Wie kommt die Verbindung von Körper, Geist und Seele bei „Mother Africa" zum Tragen?
Das ist ein sehr umfassendes Thema. Die Kunst der Artisten bei „Mother Africa" lebt vom Zusammenwirken dreier Komponenten: dem Herz, dem Körper, dem Geist. Der Geist kommuniziert mit dem Herz und dem Körper – und umgekehrt. Der Körper trägt das Gewicht der anderen beiden Komponenten.

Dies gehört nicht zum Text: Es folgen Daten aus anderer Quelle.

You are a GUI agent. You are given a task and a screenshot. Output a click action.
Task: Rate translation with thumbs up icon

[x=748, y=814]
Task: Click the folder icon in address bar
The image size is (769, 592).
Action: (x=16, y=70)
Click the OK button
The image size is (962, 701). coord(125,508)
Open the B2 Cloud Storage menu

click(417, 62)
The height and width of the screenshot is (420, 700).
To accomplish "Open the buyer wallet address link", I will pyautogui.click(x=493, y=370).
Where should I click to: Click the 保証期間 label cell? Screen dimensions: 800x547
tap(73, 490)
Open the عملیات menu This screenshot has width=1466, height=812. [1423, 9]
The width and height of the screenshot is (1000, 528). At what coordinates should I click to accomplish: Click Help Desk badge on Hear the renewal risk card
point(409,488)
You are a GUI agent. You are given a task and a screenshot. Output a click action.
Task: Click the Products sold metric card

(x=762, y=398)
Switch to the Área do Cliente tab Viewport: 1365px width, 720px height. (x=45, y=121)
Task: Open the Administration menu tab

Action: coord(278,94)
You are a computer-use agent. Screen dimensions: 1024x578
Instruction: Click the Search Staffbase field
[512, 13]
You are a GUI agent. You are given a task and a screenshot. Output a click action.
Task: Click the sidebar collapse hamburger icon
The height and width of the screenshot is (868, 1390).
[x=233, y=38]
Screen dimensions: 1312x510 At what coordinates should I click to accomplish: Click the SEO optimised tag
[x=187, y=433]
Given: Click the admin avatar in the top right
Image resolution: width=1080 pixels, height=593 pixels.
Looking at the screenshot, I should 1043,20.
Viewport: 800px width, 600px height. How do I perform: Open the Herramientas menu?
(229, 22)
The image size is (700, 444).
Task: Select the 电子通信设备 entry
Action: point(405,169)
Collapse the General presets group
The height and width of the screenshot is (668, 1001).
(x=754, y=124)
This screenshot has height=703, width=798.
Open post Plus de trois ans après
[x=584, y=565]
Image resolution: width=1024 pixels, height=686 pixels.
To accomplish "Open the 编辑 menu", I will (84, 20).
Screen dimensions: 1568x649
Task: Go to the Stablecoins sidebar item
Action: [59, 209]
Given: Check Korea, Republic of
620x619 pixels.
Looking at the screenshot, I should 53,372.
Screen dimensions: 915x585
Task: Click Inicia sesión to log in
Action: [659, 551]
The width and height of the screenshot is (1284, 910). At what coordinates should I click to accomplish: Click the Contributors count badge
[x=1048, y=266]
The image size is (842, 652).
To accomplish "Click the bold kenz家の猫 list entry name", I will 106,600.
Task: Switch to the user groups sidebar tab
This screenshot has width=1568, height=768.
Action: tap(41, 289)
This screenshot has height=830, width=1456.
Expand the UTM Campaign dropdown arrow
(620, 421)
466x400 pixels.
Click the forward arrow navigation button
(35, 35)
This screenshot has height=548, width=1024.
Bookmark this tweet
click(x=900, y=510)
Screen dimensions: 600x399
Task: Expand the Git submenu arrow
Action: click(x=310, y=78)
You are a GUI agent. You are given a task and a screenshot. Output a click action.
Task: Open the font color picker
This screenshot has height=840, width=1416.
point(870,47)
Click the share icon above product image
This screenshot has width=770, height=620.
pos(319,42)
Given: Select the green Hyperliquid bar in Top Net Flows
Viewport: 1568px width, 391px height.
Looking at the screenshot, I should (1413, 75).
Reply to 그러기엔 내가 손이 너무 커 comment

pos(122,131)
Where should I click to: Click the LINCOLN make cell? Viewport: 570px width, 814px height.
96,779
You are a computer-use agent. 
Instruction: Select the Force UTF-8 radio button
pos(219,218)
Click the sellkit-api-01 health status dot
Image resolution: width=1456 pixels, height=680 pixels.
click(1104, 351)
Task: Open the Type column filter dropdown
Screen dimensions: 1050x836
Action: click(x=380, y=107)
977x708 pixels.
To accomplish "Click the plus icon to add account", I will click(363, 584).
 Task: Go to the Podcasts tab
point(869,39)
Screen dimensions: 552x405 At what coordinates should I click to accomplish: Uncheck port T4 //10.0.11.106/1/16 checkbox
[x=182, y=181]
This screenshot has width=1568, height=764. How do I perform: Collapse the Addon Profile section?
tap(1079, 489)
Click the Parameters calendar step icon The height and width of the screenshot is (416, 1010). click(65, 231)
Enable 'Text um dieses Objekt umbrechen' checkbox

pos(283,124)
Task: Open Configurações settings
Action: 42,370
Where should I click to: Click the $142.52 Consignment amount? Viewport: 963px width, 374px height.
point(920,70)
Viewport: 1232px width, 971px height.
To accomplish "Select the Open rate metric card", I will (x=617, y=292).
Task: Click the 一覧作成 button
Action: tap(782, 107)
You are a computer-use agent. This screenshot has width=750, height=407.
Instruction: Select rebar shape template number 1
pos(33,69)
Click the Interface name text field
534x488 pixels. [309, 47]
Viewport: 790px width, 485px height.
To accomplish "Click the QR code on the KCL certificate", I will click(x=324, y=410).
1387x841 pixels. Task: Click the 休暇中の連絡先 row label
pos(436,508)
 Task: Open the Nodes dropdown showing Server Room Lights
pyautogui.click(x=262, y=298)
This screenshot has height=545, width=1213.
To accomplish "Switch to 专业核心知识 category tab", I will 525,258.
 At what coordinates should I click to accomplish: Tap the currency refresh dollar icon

Es ist so ähnlich wie bei der Heiligen Dreifaltigkeit mit Vater, Sohn und Heiligem Geist.
Wie sehr sind die mitwirkenden Artisten noch ihren alten Traditionen, den spirituellen Ritualen, Kunstformen und Geisterwelten verhaftet?
Die Show „Mother Africa" ist eine Plattform, anhand derer man sehen kann, wo diese Tänze, die Musik und die Zirkusnummern herkommen. Sie ist durchdrungen vom Geist des traditionellen Afrikas.
Heute ist alles globalisiert. Wie gehen Sie damit um?
Das ist ein großes Problem. Früher gab es in den Städten und Dörfern kein Fernsehen und kein Telefon. Heute stehen die Apparate sogar im hintersten Ort im Dschungel. So können die Leute sich anschauen, wie man in Amerika lebt. Und sie wollen genauso leben. Auf diese Weise verlieren wir nach und nach unsere Traditionen. Mit dieser Show versuchen wir, authentische afrikanische Kultur zu zeigen. Nicht die ganze Zeit, aber streckenweise. Gegen die kulturelle Globalisierung kann man sich kaum wehren, dieser Verdrängungs- und Vermischungsprozess ist zu stark. Überall auf der Welt laufen im Radio und Fernsehen die gleichen Sachen.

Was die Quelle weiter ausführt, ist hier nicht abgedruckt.